Finita la festa, gabbato il santo!

Messaggioda nikita » 2 settembre 2014, 13:46

E' un vecchio proverbio popolare italiano per dire che dopo aver festeggiato il santo, passata la festa, tutto ritorna com'era prima. Ora che il primo giorno di scuola è passato con le gioiose cerimonie di apertura e i ragazzi vestiti a festa, i problemi gravissimi dell'istruzione in Moldova restano insoluti.
Ne cito alcuni:
1) Negli ultimi venti anni i scolari sono diminuiti del 50% causa emigrazione e abbandono scolastico.
2) Sempre meno insegnanti qualificati si dedicano all'insegnamento causa uno stipendio da fame. Molti insegnanti sono costretti a fare due o tre lavori per racimolare a fine mese un salario dignitoso.
3) Per i motivi di cui sopra è ancora dolorosamente in uso nelle scuole di pagare sottobanco l'insegnante per avere un minimo di attenzione verso i propri figli. Una sciagurata usanza ormai consolidata per “ringraziare” l'insegnante con una sorta di gratifica di fine anno. Cosa ben diversa del mazzo di fiori della festa del primo giorno di scuola!
4) Alcune docenti universitarie, per guadagnare qualche leu in più, sono costrette d'estate a fare le badanti a tempo determinato in Italia. Sono le “badanti supplenti”.
5) Per evitare lo spettacolo ignobile del “bac laureat”(esami di stato) superato a suon di euro in auge fino a qualche anno fa, le aule scolastiche sono sorvegliate da telecamere a circuito chiuso e per accedere nelle stesse e sostenere l'esame devi passare sotto un metal detector come negli aeroporti.
6) Sorvegliati dalla telecamere e senza la mazzetta all'insegnante, il 60% dei candidati all'esame nel 2014 sono stati bocciati. Prima delle leggi restrittive erano promossi il 90%.

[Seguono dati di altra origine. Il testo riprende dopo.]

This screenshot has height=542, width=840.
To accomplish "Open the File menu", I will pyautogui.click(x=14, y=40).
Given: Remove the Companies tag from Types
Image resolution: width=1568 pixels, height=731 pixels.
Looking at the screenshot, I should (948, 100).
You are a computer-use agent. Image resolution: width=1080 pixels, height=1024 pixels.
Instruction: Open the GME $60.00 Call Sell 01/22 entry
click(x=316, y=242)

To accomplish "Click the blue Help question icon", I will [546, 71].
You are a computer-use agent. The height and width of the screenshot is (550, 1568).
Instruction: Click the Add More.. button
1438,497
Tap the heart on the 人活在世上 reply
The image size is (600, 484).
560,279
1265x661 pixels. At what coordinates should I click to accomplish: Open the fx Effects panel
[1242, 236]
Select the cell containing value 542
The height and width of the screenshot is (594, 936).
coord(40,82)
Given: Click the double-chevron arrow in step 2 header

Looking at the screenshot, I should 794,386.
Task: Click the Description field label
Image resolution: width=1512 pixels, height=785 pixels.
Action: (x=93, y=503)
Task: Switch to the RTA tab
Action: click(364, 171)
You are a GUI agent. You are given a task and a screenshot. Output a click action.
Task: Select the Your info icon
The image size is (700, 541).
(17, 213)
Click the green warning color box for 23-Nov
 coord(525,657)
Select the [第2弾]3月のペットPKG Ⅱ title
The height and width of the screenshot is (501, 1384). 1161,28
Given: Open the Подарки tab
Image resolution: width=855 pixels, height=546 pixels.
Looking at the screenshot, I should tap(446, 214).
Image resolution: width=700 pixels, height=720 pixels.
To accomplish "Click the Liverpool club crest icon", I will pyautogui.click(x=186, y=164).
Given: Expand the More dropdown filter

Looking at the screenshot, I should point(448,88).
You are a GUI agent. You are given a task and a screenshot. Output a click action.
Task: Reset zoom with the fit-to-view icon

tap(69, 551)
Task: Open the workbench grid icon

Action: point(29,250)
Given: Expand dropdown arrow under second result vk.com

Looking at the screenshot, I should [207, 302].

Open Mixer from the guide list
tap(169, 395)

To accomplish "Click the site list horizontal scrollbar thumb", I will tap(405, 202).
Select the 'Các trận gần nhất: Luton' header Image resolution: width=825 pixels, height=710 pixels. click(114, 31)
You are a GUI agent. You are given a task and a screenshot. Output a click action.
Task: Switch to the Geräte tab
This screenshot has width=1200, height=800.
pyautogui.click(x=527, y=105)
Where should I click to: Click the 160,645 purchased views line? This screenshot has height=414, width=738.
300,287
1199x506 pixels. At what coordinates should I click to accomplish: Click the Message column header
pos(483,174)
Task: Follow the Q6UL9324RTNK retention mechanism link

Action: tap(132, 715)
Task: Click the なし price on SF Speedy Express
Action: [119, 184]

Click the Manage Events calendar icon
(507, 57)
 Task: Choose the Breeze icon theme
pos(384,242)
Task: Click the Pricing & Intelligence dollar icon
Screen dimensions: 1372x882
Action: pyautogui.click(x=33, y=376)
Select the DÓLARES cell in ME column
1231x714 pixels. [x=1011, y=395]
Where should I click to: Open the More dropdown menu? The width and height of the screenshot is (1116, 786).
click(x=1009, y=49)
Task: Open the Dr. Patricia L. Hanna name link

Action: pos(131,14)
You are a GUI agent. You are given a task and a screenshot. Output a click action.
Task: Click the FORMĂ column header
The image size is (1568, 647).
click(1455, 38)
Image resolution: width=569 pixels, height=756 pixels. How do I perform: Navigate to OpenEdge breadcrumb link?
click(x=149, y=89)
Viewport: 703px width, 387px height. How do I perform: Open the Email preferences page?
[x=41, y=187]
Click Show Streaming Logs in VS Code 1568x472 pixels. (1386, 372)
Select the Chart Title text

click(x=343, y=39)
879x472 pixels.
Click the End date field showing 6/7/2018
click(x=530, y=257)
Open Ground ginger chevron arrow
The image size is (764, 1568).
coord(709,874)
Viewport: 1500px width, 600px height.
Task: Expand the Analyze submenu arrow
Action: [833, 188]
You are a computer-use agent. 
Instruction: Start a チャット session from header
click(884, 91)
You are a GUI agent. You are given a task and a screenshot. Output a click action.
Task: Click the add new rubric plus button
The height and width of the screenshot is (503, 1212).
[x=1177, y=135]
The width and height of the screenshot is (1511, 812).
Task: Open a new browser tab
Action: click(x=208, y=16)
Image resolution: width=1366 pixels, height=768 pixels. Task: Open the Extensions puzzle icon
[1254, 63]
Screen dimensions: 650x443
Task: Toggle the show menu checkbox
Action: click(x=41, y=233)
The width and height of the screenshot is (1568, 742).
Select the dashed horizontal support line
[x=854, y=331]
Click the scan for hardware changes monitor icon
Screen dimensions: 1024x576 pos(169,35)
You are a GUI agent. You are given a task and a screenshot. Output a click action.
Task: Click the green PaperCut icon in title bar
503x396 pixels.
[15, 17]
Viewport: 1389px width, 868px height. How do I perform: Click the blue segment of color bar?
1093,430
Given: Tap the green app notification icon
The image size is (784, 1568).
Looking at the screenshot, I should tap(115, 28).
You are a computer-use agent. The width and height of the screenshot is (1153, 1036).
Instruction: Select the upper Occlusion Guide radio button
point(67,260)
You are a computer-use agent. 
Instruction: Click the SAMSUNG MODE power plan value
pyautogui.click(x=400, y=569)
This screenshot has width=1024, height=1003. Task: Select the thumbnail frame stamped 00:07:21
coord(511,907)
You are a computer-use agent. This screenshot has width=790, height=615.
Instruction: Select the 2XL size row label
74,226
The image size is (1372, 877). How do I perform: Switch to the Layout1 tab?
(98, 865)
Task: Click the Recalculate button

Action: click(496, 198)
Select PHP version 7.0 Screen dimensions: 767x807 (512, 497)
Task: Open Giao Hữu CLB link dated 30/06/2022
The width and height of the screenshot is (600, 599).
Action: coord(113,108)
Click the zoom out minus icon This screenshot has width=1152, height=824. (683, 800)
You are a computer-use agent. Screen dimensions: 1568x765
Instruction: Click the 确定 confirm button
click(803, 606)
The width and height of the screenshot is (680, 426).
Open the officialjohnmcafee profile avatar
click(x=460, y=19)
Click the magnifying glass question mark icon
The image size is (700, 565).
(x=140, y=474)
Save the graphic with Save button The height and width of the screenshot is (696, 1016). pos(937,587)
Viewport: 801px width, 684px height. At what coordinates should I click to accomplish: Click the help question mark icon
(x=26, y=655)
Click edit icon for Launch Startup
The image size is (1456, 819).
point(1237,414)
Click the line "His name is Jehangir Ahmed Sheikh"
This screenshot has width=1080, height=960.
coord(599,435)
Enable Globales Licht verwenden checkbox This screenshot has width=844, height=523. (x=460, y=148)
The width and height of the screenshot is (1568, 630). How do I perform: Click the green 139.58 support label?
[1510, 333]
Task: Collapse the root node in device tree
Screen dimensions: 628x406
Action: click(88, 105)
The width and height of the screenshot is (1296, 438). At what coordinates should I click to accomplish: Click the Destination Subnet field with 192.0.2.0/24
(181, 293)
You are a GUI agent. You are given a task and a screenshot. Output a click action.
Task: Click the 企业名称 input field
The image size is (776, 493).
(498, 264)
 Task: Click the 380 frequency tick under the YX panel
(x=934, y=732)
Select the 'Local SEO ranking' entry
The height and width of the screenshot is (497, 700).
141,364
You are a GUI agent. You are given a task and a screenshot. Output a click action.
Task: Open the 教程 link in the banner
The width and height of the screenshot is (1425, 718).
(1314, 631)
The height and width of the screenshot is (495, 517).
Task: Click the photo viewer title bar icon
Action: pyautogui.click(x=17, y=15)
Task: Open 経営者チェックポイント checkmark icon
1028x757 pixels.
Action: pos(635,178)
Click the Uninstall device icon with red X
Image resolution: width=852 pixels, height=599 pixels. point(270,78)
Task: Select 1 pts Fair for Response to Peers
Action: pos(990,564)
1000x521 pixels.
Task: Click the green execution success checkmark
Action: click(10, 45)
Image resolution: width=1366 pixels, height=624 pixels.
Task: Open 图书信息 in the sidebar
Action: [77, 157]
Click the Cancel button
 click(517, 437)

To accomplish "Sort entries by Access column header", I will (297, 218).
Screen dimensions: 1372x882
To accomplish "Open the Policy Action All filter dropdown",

7) Per iscrivere un bambino all'asilo vicino casa devi pagare la mazzetta alla direttrice.
8) Molte scuole in Moldova, in special modo in quelle rurali dei villaggi, gli alunni fanno la pipì in una latrina: un buco maleodorante in giardino.
9) Nelle scuole moldave si dedicano ore a zappare il giardino ai ragazzi e nemmeno un minuto per una sana educazione sanitaria.
10) Non si capisce perché, dopo 23 anni dalla caduta dell'URSS, ci sono in Moldova tantissime scuole e Università che insegnano ancora in lingua russa quando la lingua ufficiale del paese è quella romena così come recita l'art. 13 della Costituzione.